Likewise, gold’s recent surge in value will enable the RSF and SAF to continue funding their campaigns if current talks of a ceasefire following recent atrocities fail to halt the conflict, as foreign stakeholders’ active interests in the conflict’s outcome provide an open market for the country’s artisanal conflict gold. Price shocks also provide opportunities for the fighting actors in Sudan to “cash in” on newfound profits, affording them more munitions and materiel, and thereby increasing their capacity for violence and further destabilizing the region.
Myanmar
Since Myanmar’s 2021 coup and ongoing civil war, gold mining has rapidly expanded throughout the country. Gold, along with jade and rare earth minerals, is a target for mining operations in areas where regulation has failed for decades, such as the Shan and Kachin states. Both the country’s junta and local armed groups have used artisanal and institutional gold as a source of income, including where such operations are ostensibly illegal. This income, coupled with extensive rare-earth extraction in rebel-held areas, has given armed groups and breakaway regions the capital to sustain operations against the junta, as it has also assisted the current government.
China has taken an active interest in its neighbor’s ongoing civil war, with Chinese-backed rare earth and gold mining operations present in Myanmar’s border regions, and Beijing has grown increasingly frustrated with Myanmar’s failure to address online scamming centers staffed by trafficked Chinese nationals. As the world’s largest gold producer, China is seeking to expand its gold reserves, likely responding in part to Western countries’ actions taken to freeze Russian capital and cash reserves. Myanmar offers an additional source of gold for China, and Chinese companies are not subject to the same anti-artisanal gold regulations as those in many Western markets. Furthermore, pressure on local armed groups and the ruling junta allows Beijing to push the conflict to an end in its favor, cementing regional control and further access to critical minerals.

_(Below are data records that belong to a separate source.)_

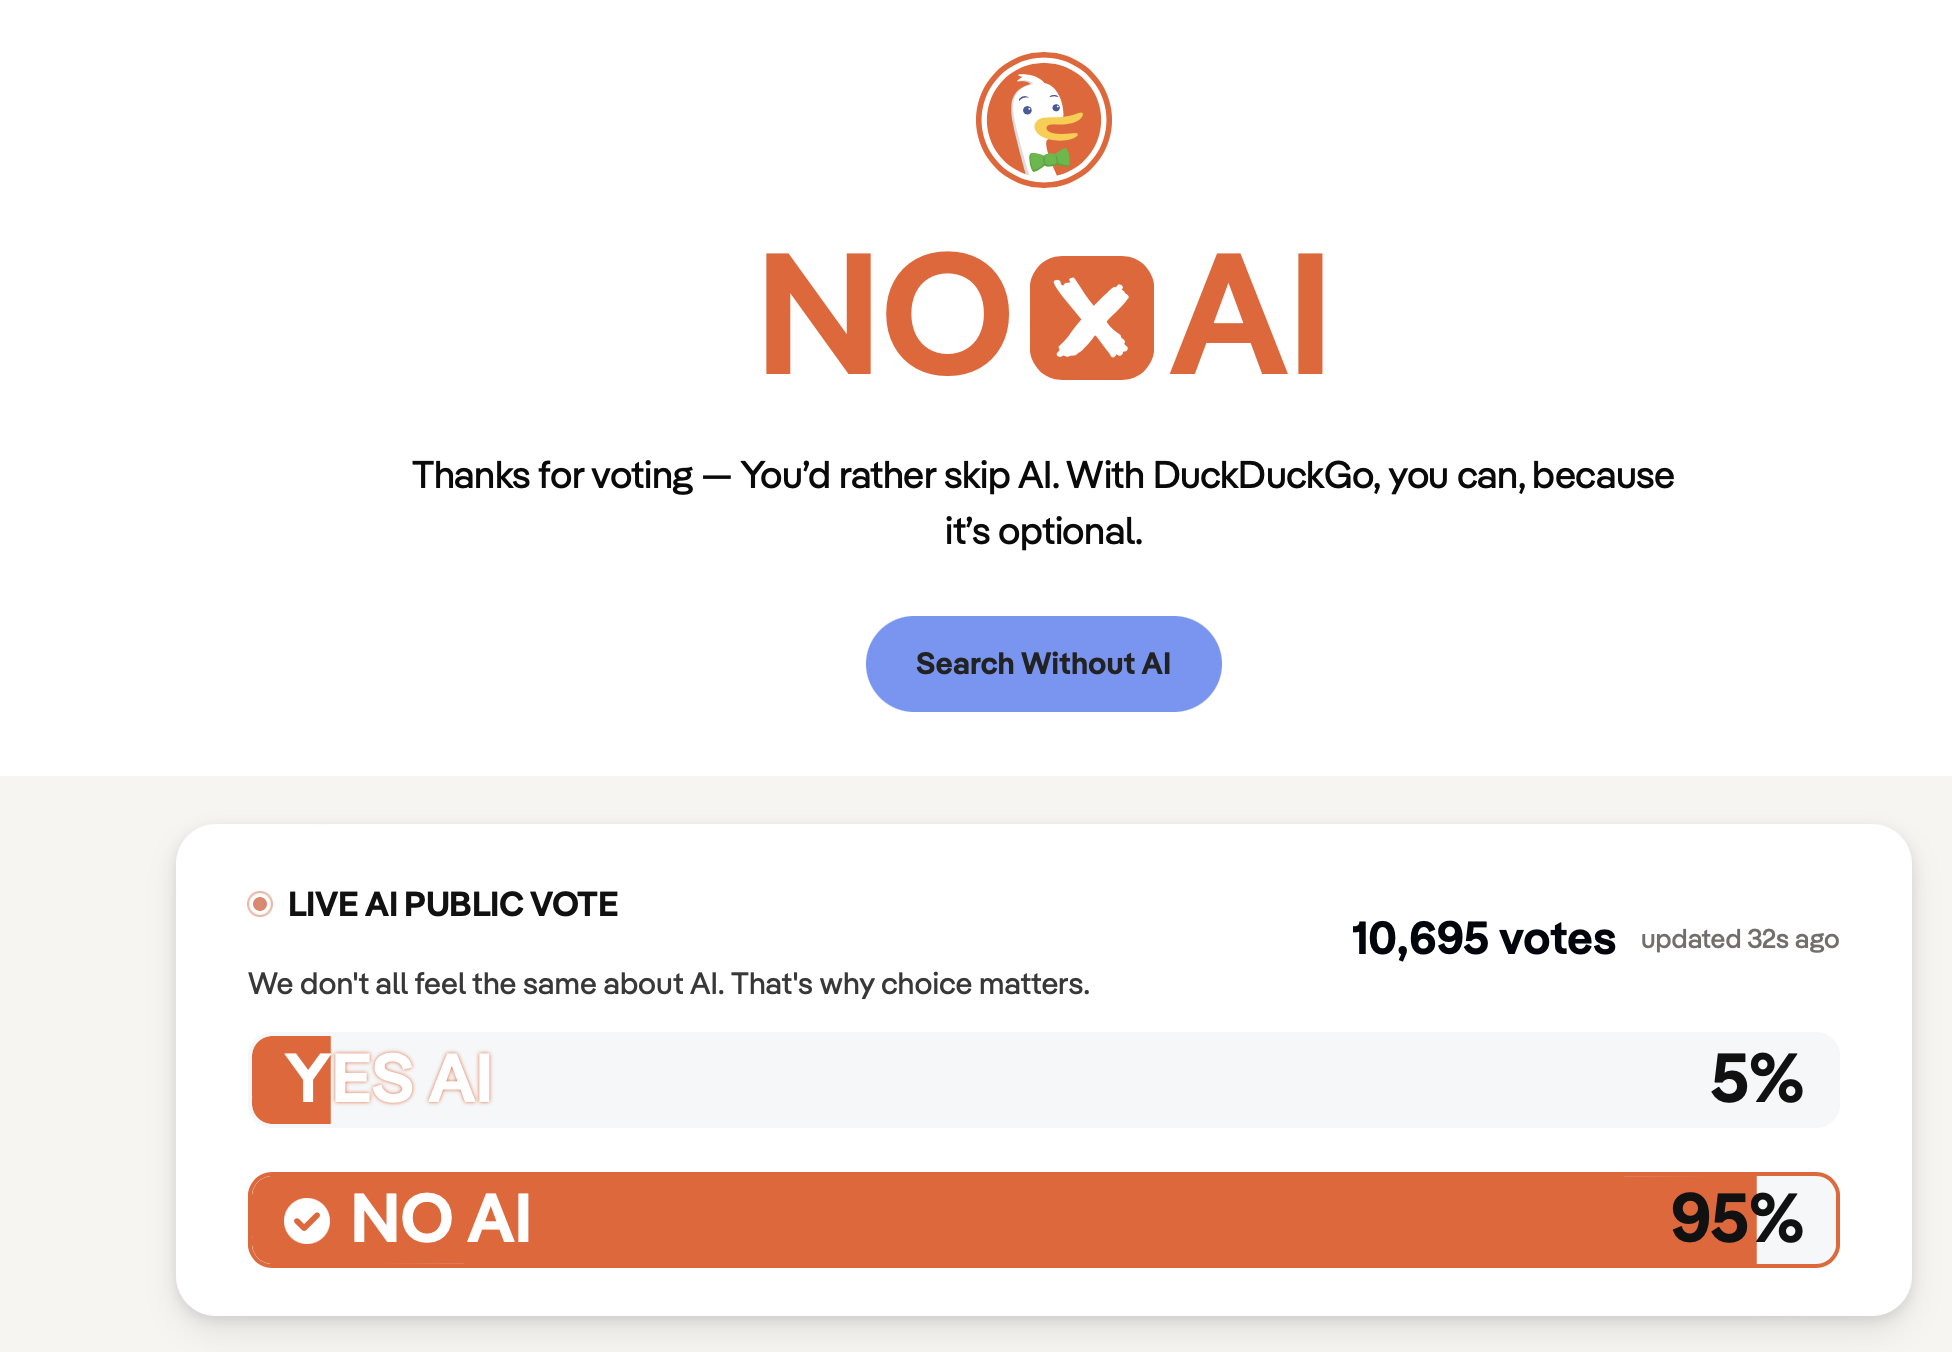The image size is (1952, 1352).
Task: Click the 5% result label
Action: (x=1756, y=1079)
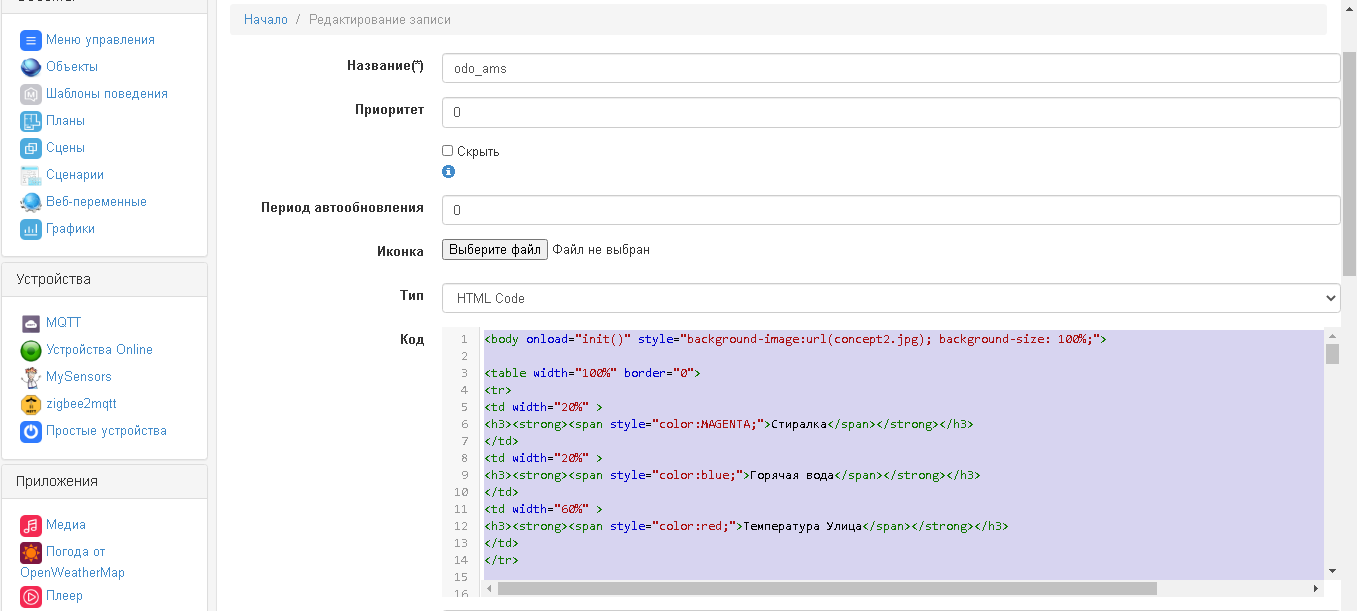The image size is (1357, 611).
Task: Click the Простые устройства power icon
Action: coord(30,431)
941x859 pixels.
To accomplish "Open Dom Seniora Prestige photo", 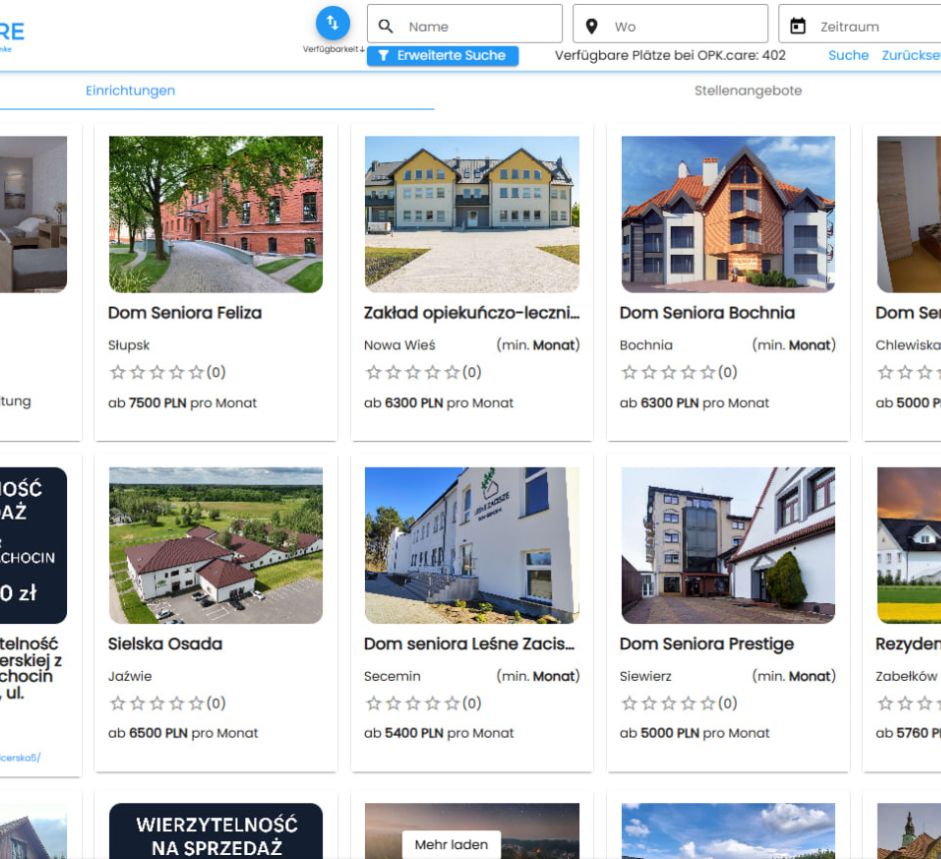I will click(x=728, y=545).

Myanmar’s gold rush, driven by current prices, thus not only facilitates immediate profits for warring internal actors but also enables powerful regional players such as China to continue its gold-hoarding through new extraction and investment opportunities. A Chinese central government with significant gold reserves may be more willing to take a hard stance in ongoing trade negotiations with Washington, a move that could maintain perceptions about global economic uncertainty. These reserves would also likely enter into any Chinese calculus over action against Taiwan and the resultant economic effects.
Conclusions
While industrial, established methods of extraction remain the predominant sources of gold production worldwide, offering regulated avenues for investment and business, the impacts of artisanal production cannot be ignored. Making up a significant percentage of total yearly production, artisanal mining not just responds to fluctuations in the price of gold but also supports the very actors that cause price-influencing global instability, such as failed states, militias, proxy groups, and unscrupulous governments. When accounting for these players in strategic decision-making, companies and organizations must understand the unique nature of these groups’ fundraising streams. Artisanal gold not only allows them to remain “unbanked” but also provides revenues that may positively respond to factors that would traditionally dissuade business and growth.